▶ Work instruction: Beginning with the line containing "Where should I", write out each line exactly through the end of the listing, and skip all pictures.
○ ○ ○
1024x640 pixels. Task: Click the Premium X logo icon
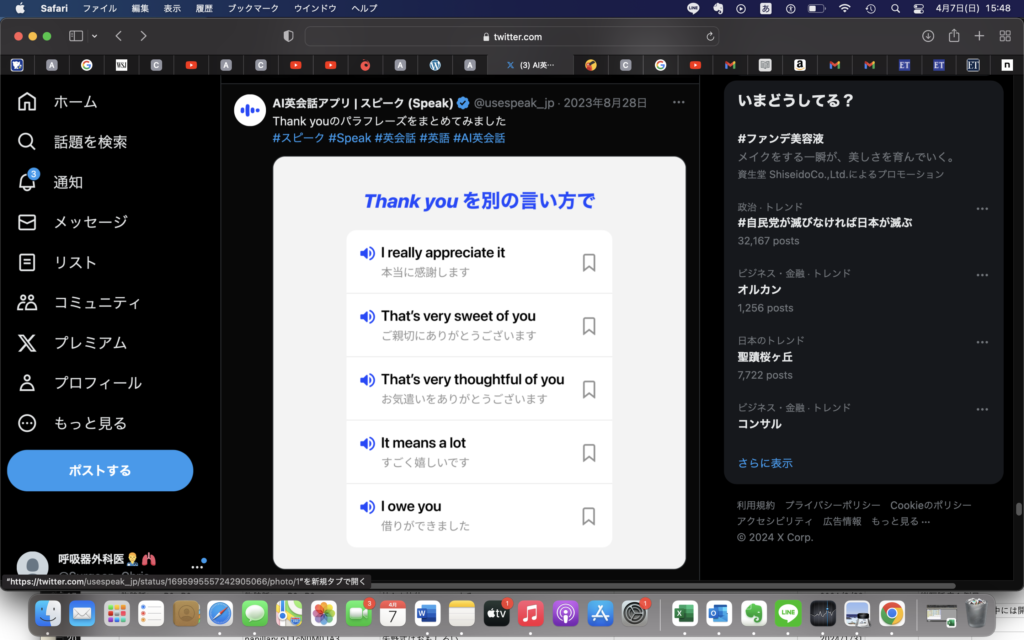point(28,343)
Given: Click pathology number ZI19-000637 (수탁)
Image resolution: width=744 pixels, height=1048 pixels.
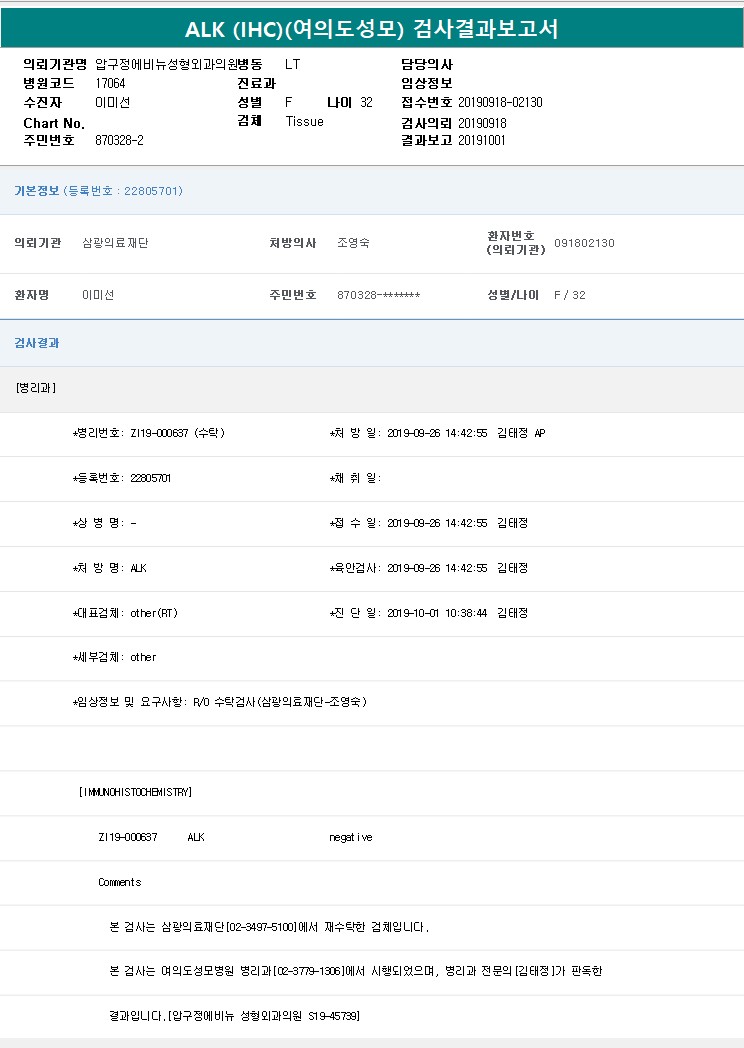Looking at the screenshot, I should [177, 433].
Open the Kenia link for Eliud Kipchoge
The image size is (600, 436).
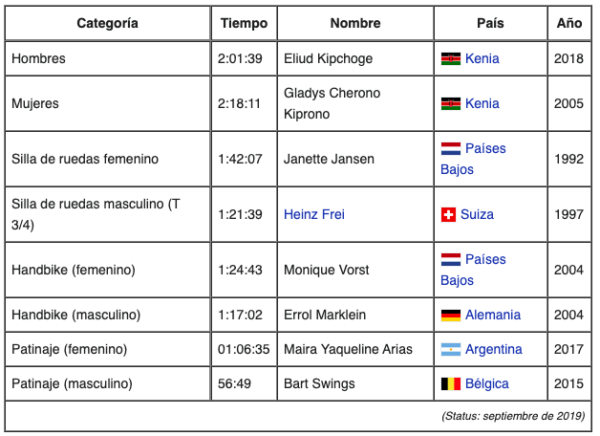pyautogui.click(x=482, y=59)
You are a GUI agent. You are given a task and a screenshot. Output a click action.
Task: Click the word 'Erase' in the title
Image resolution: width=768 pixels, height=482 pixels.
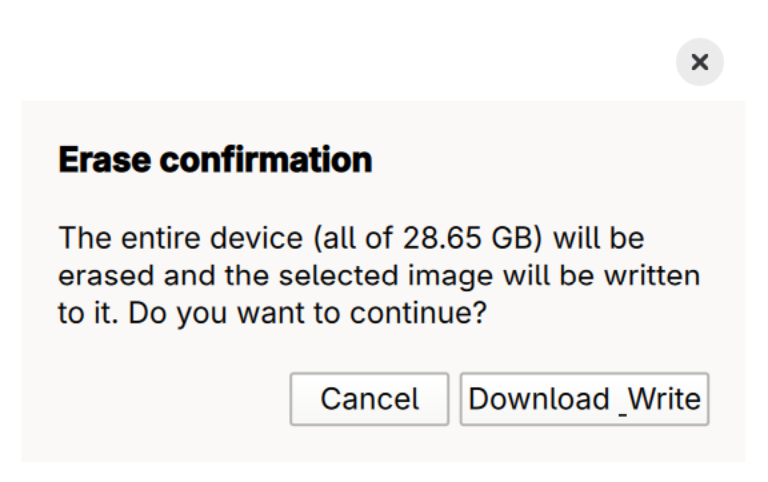[x=104, y=159]
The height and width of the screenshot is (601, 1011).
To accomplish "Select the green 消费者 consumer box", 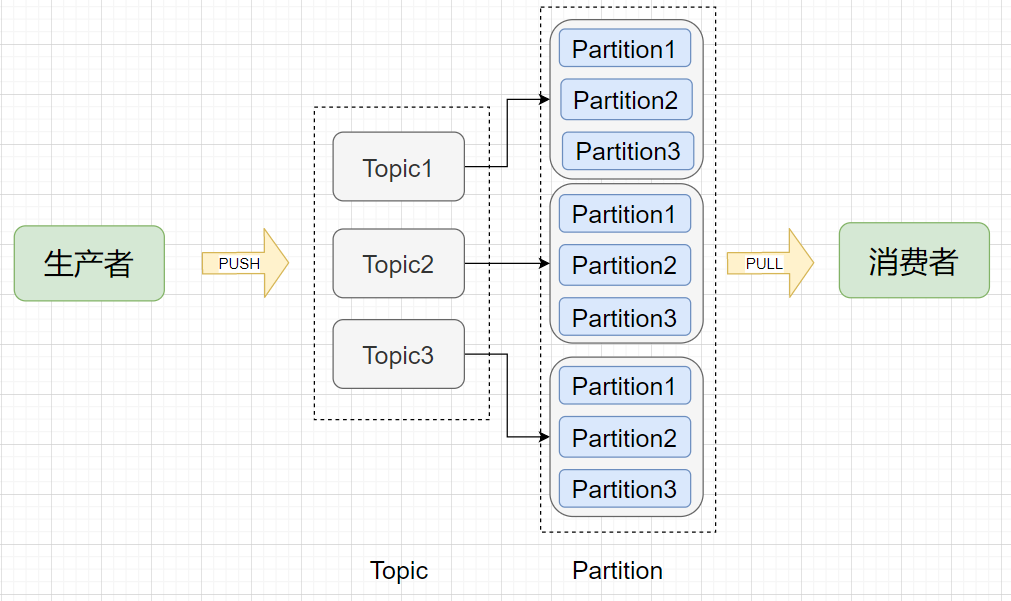I will [914, 261].
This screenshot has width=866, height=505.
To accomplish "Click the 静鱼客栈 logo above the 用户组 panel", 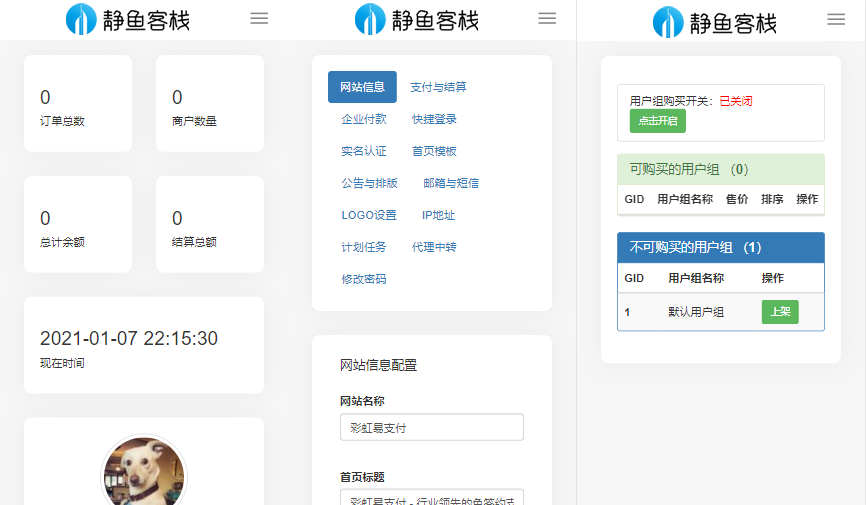I will point(715,22).
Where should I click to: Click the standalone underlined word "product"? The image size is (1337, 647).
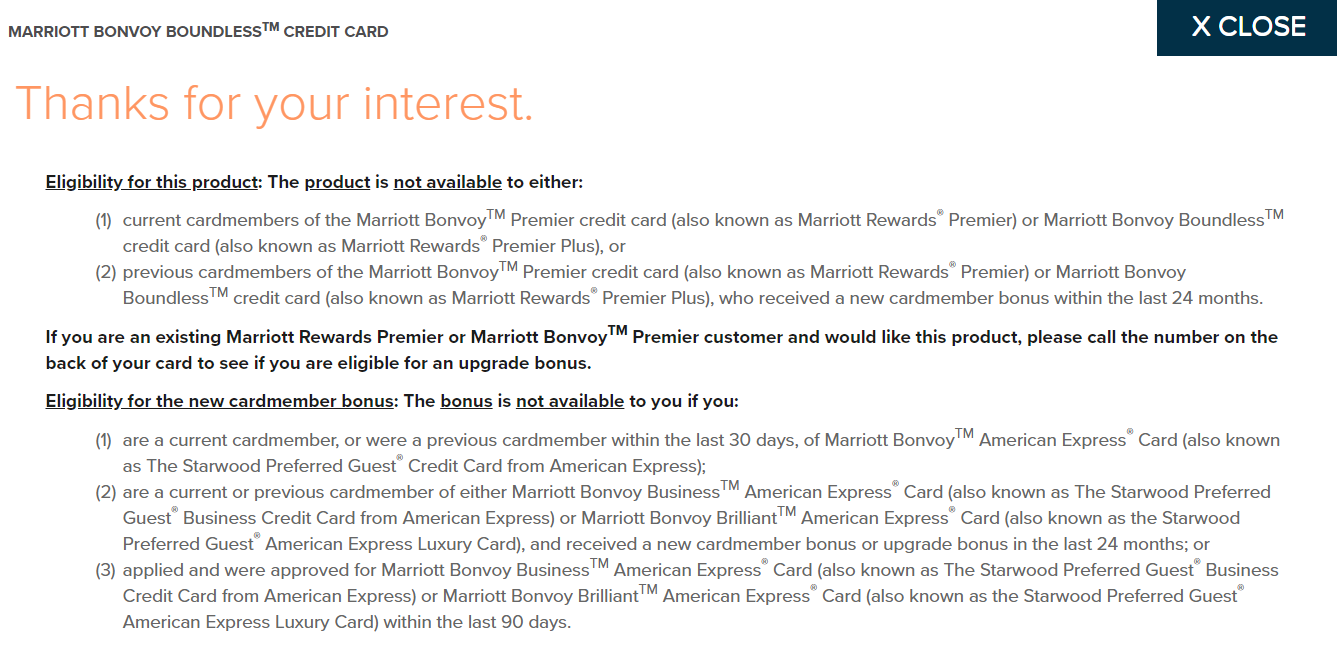pyautogui.click(x=337, y=182)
○ ○ ○
▶ Your solution:
Where should I click to: Click the standalone underlined word "product"? The image size is (1337, 647).
pyautogui.click(x=337, y=182)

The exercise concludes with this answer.